Among the prizes he has received for his writing are the National Book Council Award (1983), the Patrick White Award (1994) and an Emeritus Award from the Literature Board of the Australia Council for outstanding and lifelong contribution to Australian literature (2002). Four of Tsaloumas' poems, "I Took the Path to the Mountain", "The Foreigner", "The Pomegranate", and "Letters Bearing Bad Tidings", were set to music by the Greek-Australian songwriter Costas Tsicaderis. The latter two were published in 1985 on Live at The Boite.
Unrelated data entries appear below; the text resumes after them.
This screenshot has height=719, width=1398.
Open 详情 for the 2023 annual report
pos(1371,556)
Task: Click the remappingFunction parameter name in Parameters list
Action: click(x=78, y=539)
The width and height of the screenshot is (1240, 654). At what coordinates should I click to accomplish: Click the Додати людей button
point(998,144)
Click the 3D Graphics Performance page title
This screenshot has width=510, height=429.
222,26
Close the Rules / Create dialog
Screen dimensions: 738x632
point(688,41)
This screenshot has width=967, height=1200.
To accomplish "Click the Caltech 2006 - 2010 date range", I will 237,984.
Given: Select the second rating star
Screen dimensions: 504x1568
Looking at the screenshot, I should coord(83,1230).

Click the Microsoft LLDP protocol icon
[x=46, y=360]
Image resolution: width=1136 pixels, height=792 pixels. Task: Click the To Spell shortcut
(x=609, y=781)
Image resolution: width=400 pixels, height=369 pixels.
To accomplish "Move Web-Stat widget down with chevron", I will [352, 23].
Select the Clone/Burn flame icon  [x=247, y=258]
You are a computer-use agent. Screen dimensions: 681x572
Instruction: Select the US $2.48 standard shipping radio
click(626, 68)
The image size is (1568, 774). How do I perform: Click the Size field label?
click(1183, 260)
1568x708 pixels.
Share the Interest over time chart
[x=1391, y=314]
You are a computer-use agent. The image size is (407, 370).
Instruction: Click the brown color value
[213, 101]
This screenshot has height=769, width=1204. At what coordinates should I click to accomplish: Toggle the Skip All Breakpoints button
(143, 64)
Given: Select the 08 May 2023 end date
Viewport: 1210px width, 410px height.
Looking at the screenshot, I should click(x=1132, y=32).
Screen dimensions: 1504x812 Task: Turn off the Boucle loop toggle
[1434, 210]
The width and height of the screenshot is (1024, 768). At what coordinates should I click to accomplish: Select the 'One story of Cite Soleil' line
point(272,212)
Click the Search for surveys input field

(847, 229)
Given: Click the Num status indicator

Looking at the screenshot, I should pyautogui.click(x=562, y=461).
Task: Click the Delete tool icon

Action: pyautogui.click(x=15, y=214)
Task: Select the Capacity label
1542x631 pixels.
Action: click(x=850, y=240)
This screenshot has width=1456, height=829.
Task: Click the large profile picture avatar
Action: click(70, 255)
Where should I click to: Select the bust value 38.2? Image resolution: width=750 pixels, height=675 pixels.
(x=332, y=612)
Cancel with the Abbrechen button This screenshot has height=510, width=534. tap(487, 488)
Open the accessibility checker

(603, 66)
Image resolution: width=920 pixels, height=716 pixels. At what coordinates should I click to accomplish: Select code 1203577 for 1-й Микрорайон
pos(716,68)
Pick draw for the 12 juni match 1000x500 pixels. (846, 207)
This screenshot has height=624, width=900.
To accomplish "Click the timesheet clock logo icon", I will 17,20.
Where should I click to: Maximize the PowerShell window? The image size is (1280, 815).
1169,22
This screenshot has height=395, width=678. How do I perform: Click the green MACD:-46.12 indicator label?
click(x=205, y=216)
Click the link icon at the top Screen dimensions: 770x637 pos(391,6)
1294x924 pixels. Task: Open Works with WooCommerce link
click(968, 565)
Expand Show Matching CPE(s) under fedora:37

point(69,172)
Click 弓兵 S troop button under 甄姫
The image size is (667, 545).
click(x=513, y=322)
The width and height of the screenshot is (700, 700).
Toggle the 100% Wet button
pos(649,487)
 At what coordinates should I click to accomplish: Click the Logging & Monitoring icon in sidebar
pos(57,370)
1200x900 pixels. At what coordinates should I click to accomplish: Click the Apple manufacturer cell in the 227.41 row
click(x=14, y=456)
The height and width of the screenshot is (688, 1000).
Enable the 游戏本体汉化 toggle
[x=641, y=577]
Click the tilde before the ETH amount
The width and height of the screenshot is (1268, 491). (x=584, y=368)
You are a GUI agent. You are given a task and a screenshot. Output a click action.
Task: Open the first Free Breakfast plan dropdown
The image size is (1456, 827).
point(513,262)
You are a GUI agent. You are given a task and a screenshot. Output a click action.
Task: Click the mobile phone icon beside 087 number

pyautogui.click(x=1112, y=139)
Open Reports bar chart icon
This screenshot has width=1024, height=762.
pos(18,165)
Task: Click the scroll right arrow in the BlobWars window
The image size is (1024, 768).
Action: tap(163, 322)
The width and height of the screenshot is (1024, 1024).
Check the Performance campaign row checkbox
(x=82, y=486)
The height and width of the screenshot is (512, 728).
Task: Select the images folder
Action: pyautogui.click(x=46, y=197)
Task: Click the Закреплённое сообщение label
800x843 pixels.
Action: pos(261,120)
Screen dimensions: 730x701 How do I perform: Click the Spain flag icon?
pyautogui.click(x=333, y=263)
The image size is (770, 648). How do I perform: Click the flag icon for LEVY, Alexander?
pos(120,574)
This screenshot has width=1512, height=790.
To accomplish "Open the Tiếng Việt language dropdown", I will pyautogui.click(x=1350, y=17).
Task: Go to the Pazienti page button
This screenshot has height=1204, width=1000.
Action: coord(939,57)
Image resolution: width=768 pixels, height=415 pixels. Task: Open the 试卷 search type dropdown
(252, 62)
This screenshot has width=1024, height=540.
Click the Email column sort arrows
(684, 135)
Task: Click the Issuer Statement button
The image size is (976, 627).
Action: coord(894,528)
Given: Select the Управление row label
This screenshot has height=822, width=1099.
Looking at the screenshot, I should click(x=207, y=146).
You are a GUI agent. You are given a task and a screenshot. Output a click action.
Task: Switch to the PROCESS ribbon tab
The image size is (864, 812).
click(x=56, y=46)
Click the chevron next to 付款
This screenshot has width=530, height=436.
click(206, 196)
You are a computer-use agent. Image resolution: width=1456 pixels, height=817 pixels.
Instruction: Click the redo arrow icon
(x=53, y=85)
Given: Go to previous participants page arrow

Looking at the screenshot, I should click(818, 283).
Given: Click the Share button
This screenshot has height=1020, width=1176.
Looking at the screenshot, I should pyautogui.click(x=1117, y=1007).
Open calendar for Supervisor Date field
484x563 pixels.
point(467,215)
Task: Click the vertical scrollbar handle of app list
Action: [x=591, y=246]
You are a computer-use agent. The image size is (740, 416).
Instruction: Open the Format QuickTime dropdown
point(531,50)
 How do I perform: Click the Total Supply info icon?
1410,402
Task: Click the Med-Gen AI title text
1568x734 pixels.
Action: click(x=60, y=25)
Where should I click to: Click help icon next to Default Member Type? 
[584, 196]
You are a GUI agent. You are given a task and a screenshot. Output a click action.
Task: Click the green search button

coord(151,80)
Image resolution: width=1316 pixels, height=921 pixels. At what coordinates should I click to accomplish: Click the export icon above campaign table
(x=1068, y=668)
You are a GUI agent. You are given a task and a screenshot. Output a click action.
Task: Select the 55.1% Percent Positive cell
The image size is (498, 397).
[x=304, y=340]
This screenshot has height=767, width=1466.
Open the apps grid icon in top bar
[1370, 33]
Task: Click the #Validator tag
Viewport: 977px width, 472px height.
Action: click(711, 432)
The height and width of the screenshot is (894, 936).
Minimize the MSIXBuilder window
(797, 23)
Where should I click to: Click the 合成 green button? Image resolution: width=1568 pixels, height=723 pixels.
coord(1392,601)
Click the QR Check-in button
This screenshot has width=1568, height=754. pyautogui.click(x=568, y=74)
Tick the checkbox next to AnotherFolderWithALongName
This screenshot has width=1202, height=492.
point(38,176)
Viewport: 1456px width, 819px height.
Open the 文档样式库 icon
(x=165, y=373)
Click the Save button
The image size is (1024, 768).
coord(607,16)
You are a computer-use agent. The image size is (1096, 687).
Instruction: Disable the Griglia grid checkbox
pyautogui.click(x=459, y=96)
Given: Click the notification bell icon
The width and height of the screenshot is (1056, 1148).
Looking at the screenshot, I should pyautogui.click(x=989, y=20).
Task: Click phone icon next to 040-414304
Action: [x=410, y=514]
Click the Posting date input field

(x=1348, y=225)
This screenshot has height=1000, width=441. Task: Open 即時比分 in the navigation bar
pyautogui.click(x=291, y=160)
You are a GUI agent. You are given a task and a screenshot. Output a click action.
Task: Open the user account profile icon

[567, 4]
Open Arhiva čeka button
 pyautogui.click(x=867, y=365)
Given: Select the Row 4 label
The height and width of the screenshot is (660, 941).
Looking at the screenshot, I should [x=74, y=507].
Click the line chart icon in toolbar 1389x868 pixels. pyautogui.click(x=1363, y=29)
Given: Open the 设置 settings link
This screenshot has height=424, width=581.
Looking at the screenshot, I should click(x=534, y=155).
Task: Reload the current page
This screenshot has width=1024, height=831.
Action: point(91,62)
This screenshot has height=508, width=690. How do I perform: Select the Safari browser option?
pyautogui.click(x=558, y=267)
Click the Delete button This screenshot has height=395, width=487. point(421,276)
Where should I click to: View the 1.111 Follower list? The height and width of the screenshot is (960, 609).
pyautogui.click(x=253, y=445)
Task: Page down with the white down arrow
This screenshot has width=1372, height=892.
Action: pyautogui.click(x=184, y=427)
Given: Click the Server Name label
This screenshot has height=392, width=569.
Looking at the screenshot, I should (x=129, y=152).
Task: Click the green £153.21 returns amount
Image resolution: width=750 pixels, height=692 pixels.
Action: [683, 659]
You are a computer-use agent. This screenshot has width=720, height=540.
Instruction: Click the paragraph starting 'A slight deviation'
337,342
A studio version of "The Pomegranate" was included in the anthology of Greek Australian songs and music In a Strange Land. "I Took the Path to the Mountain" and "The Foreigner" is on the album by Irine Vela and Costas Tsicaderis, Greek 3CR.

==Bibliography==
Books of Poems in Greek by Dimitris Tsaloumas
- Επιστολή στον ταξιδεμένο φίλο (Rhodes, 1949)
- Τρόποι γαλήνης (Athens: Ικαρος, 1950)
- Ανάσταση 1967 (Melbourne: Αρίων, 1974).
- Παρατηρήσεις υποχονδριακού (Athens, 1974).
- Το σπίτι με τους ευκάλυπτους (AKE, 1975)
- Ο άρρωστος μπαρμπέρης και άλλα πρόσωπα (Athens: Ικαρος, 1979).
- Το σπίτι με τους ευκάλυπτους, 2nd edition (Thessaloniki: Νέα Πορεία, 1980).
- Ο γιος του κυρ-Σακή (Athens, 1979).
- Το βιβλίο των επιγραμμάτων (Thessaloniki: Νέα Πορεία, 1981; 2nd ed. 1982).
- Το ταξίδι (2 volumes, Athens: Εκδόσεις Σοκόλη & Melbourne: Owl Publishing, 1995).
- Δίφορος καρπός (Melbourne: Owl Publishing, 2001).
Bilingual Editions
- The Observatory, trans. Philip Grundy (University of Queensland Press, 1983, 1984, 1991).
- The Book of Epigrams, trans. Philip Grundy (University of Queensland Press, 1985)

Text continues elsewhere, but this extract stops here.